Darren Linzie’s smile is as vibrant as the comic books he creates. Linzie, 47, has been drawing since the age of two. Drawing comics is one of his passions, but it also helps with his mental health.

“The cartoons put me at ease,” he explains.

Like comic books heroes, Linzie has gone through his own journey of hardship and triumph. He began experiencing symptoms of schizophrenia at 19. Around that time, he ran into a childhood bully at a Jack-In-The Box. He beat up Linzie and agitated him in elementary school. Linzie fled across the street after they recognized each other.

“I shriveled down in a ball and had a nervous breakdown,” he recalls. “That was my first breakdown. I was shocked. I couldn’t talk. I was crying hysterically.”

As his symptoms increased, so did his internalized stigma. Linzie informed people close to him that he experienced hallucinations while watching television and heard voices. But they didn’t believe him. .

“From the first time I went to the hospital in 1993 to the 2000’s, I suffered in silence for a long time.”

Over a period of 25 years, Linzie was in and out of mental institutions. He was also homeless for three years. But he still kept drawing and painting. Things started to turn around as he began accessing Alameda County Behavioral Health Care Services (ACBH).

The county’s Vocational Rehabilitation Program provided him his first job after being diagnosed. This program helps people who are recovering from mental health challenges, or substance use addictions, get back to work. Counselor Paul Rich and another staff person reached out to Linzie during his hospitalization at Villa Fairmont Mental Health Rehabilitation Center.

“I was in the hospital doing nothing, but then they gave me hope,” says Linzie.

Rich set Linzie up with a packaging job for Mother’s Cookies. Later, he had a “breakthrough” thanks to a schizophrenia class at Highland Hospital.

“First I was a shy person. I didn’t talk. After a year I decided to talk. I found time would go faster and the class was more fun. I kept talking and next thing I know I was in leadership roles.”

It was at Highland Hospital where he says fellow church members connected him to an empowering group called the Pool of Consumer Champions (POCC). The POCC is a peer support and peer-advocacy group. Their theme, “nothing about us, without us” speaks to their mission of making sure consumers have a voice in the mental health system and community.

Linzie broke out of his shell after attending various POCC events such as conferences, picnics, meetings and traveling to the state’s capitol to advocate for consumer rights. Meeting other consumers encouraged Linzie.

“Instead of living in silence, I started to speak out.”

Linzie has passionately spoken out through his art. Inspired by such artists as Dan DeCarlo of Archie and Morie Turner’s Wee Pals, his comic book characters are as diverse as his stories. He covers issues such as Bay Area history, racism, youth and he creates fun, fantasy books.

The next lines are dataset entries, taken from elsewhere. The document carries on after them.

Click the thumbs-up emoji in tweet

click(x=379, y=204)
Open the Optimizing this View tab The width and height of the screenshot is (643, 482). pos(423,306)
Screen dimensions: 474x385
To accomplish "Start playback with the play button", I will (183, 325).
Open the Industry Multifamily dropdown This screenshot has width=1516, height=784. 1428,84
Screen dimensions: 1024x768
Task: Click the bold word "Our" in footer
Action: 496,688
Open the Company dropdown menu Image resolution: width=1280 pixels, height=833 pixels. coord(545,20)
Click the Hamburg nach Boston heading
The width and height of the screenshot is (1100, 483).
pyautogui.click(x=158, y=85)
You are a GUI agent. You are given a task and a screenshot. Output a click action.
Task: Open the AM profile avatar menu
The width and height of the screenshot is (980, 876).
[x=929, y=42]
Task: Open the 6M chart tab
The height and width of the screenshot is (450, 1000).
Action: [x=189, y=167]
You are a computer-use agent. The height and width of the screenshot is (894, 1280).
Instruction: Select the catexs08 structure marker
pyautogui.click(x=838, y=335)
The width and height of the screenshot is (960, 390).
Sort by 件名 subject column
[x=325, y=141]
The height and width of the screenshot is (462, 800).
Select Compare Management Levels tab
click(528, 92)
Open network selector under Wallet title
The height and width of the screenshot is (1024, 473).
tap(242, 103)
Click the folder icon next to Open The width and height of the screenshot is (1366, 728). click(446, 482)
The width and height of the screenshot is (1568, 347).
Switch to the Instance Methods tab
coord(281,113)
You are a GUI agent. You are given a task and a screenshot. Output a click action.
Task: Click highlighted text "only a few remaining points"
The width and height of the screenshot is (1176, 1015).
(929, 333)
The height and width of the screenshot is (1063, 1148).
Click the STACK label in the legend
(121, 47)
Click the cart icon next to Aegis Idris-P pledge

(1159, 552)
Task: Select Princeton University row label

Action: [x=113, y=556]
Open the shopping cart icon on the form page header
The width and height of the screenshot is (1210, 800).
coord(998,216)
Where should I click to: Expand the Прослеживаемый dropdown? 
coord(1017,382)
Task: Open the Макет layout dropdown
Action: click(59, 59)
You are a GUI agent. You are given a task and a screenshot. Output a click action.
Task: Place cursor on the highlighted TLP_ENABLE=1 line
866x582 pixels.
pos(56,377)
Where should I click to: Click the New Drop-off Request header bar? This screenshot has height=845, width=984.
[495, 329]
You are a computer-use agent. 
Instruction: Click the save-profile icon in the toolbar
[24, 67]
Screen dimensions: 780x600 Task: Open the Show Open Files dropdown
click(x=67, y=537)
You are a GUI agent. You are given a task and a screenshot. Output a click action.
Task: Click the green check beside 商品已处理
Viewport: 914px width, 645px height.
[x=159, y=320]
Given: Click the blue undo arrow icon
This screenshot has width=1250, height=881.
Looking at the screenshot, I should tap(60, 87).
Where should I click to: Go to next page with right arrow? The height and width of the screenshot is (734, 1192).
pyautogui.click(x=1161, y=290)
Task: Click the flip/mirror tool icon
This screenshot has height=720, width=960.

Of course his artwork also promotes mental health awareness. He has painted murals about wellness, including one at the Towne House Creative Living Center in Oakland. Hundreds of people have worn t-shirts he designed for the county’s annual We Move for Health. The fun, outdoor event promotes the importance of fitness and physical health for mental health consumers.

Add music artist to Linzie’s list of talents. In 2009, Linzie received an Alameda County Mental Health Service Act Innovation Grant to assist youth in recording hip-hop music about living with mental health conditions.

“We had people from Youth Radio come to us and be in the videos,” Linzie recalls. “I’m like a business man so I went to Rasputin and Amoeba Records and they gave me a chance to put CDs in the store.”

He even had star power on his side. The late singer and minister Denise Katrina Matthews, formerly known as Vanity, mentored Linzie during the project.

“I hadn’t made a professional recording so she stepped in and gave us advice.”

Darren Linzie’s future is full and bright. He does media and artwork for the Health and Human Resource Education Center in Oakland. He’s planning on recording a sixth album, this time with more of an R&B and gospel sound. Since his dream is to work for Pixar, he wants to enroll in computer animation classes soon.

Schizophrenia, like other diagnoses, comes with a stigma. The support Linzie continues to access through Alameda County Behavioral Health Care Services reminds him that his diagnosis doesn’t define him.

“They make me feel like I’m an important person,” he says of the services. “I’m just as good as the other people in Downtown Oakland that have a job and an office.”

Looking back at what he has overcome, it’s hard to disagree.